Feature

The story of ‘Yallara’ the Lesser Bilby

08 Sep. 2021
W Lawler/AWC

The logo of Australian Wildlife Conservancy – the stylised profile of a Bilby – is a symbol of hope for wildlife: that’s what AWC is all about! But the design also carries a poignant reminder of the wave of extinctions that has ravaged Australia’s wildlife. 

 

Feral Predators Lesser Bilby Historical
Illustration of a Lesser Bilby in Oldfield Thomas’ Catalogue of the Monotremes and Marsupials in the British Museum (Natural History)

 

Until the second half of the twentieth century, Australian deserts were home to not one but two different types of Bilbies. One is the grey-furred animal with the black-and-white tail we’re familiar with today (Macrotis lagotis), sometimes called the Greater Bilby in reference to its larger size. The other (ungenerously dubbed the “Lesser Bilby”, Macrotis leucura), was smaller; with pale, silky, tan-grey fur and a completely white tail. This smaller Bilby was known as “Yallara” to the Wangkangurru people of the Munga-Thirri-Simpson Desert region.

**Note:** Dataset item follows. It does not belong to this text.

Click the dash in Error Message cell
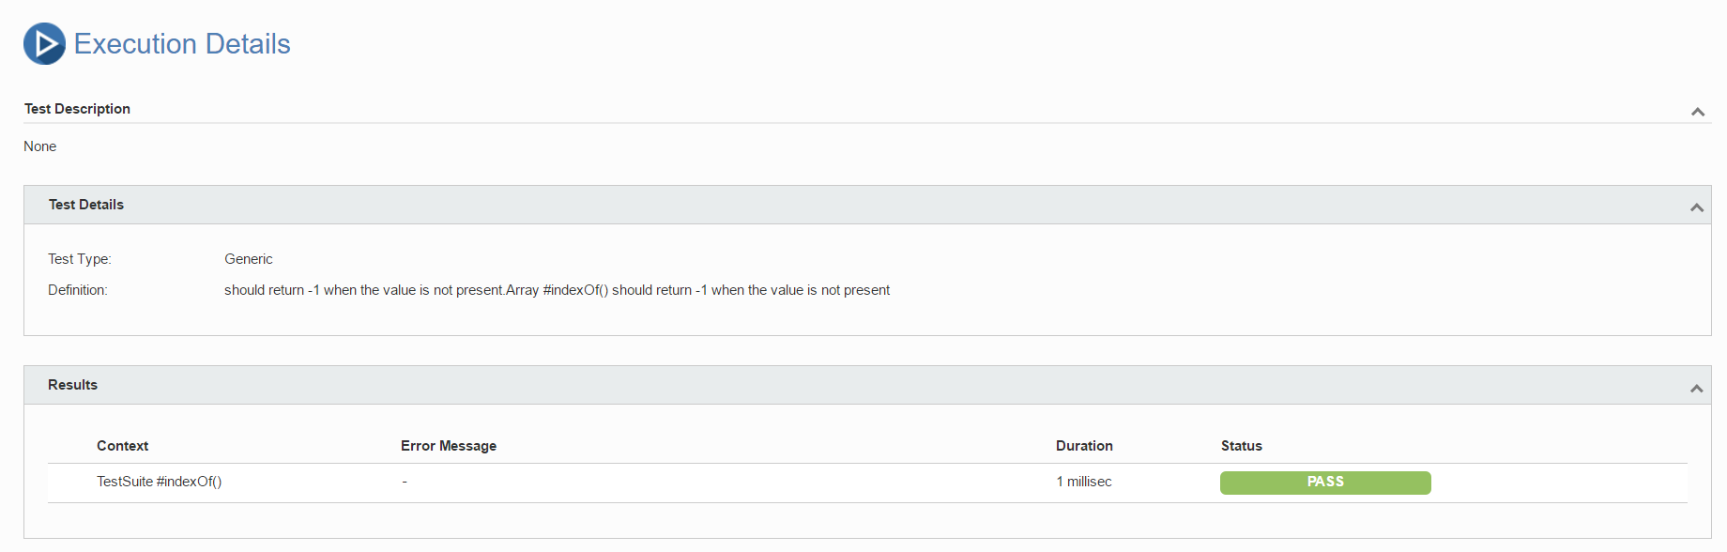(405, 482)
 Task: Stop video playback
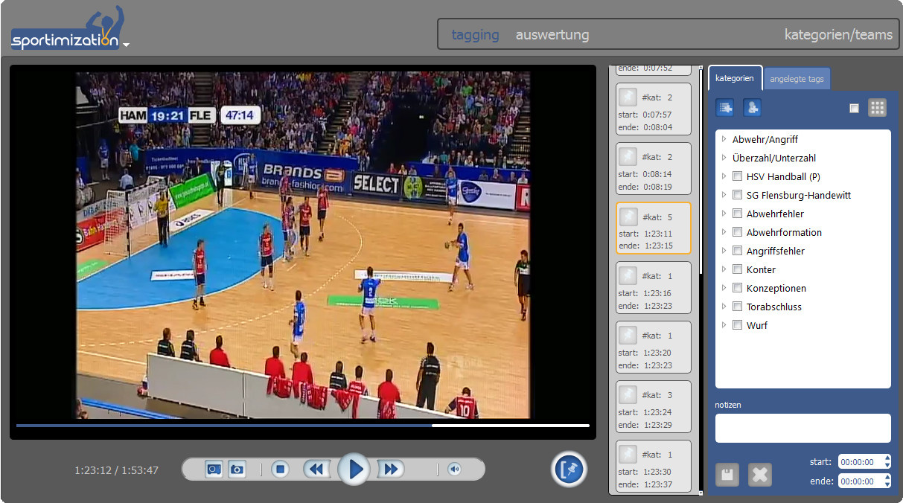click(x=280, y=470)

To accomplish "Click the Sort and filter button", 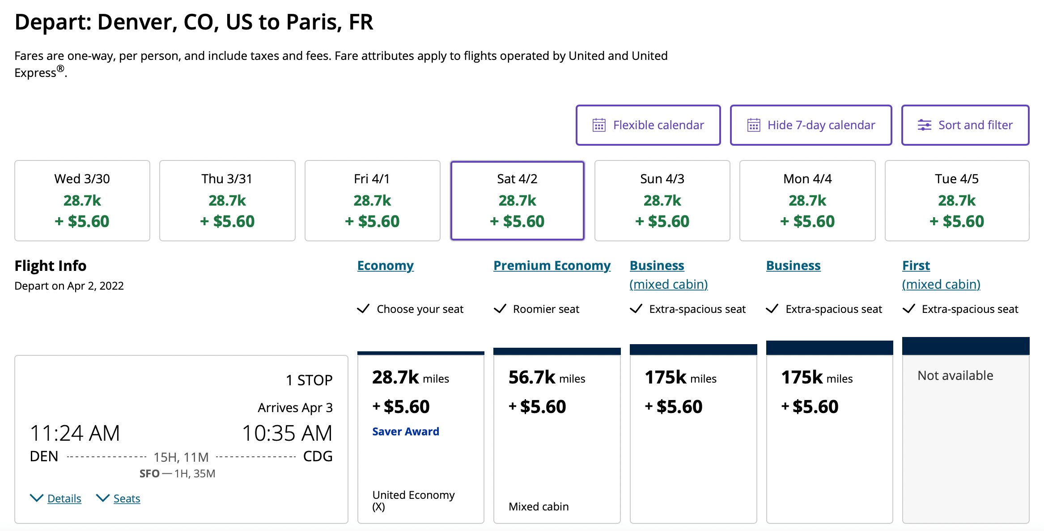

In life, Yallara was a feisty animal. Hedley Finlayson, the scientist who collected the last known live specimens in the 1930’s, described how these animals:

‘… belied their delicate appearance by proving themselves fierce and intractable, and repulsed the most tactful attempts to handle them by repeated savage snapping bites and harsh hissing sounds, and one member of the party, who was persistent in his intentions, received a gash in the hand three quarters of an inch long from the canines of a male.’

Stomach contents reveal large quantities of fur from native rodents – Lesser Bilbies were nocturnal predators, and they probably hunted hopping mice and other small mammals. Like its larger cousin, Yallara dug burrows for shelter, but these differed in that they would close the entrance once inside. 

 

Simpson17052016 Neiste/Wikimedia Commons
Spinifex plains in the Simpson Desert, once home of the Lesser Bilby.

 

In the Great Sandy Desert and Gibson Desert regions of Western Australia, Lesser Bilbies survived well into the 20th century, within living memory of people interviewed in the 1980’s. Today around 22 specimens taken by European collectors sit in museums gathering dust, and the most recent physical evidence for the animal is a skull collected from underneath a Wedge-tailed Eagle nest at the edge of the Simpson Desert in 1967. With no confirmed records for over half a century, Yallara is presumed to be extinct, likely devastated by catastrophic pressure from introduced cats and foxes. 

Immortalised in the logo of Australian Wildlife Conservancy, the Lesser Bilby reminds us of the precious biodiversity that has been lost from the Australian landscape. It serves as a stark reminder of the responsibility we share to ensure the great variety of wildlife that survives is given the best chance to flourish. 

 

Learn more 

AWC protects almost 10 percent of remaining Greater Bilbies at five significant feral predator-free sites, where wild populations have been successfully re-established.  

The AWC sanctuaries – Scotia (NSW), Mt Gibson (WA), and Yookamurra (SA), as well as two NSW government partnership projects in the Pilliga and at Mallee Cliffs National Park, all lie within regions where Bilbies once thrived but are now locally-extinct. 

Building on these successful reintroductions in feral predator-free areas, AWC plans to establish a new population at Newhaven Wildlife Sanctuary (NT) as part of a program to restore threatened species that have disappeared from central Australia. Within a decade, AWC properties are expected to protect an estimated 5,000 Bilbies.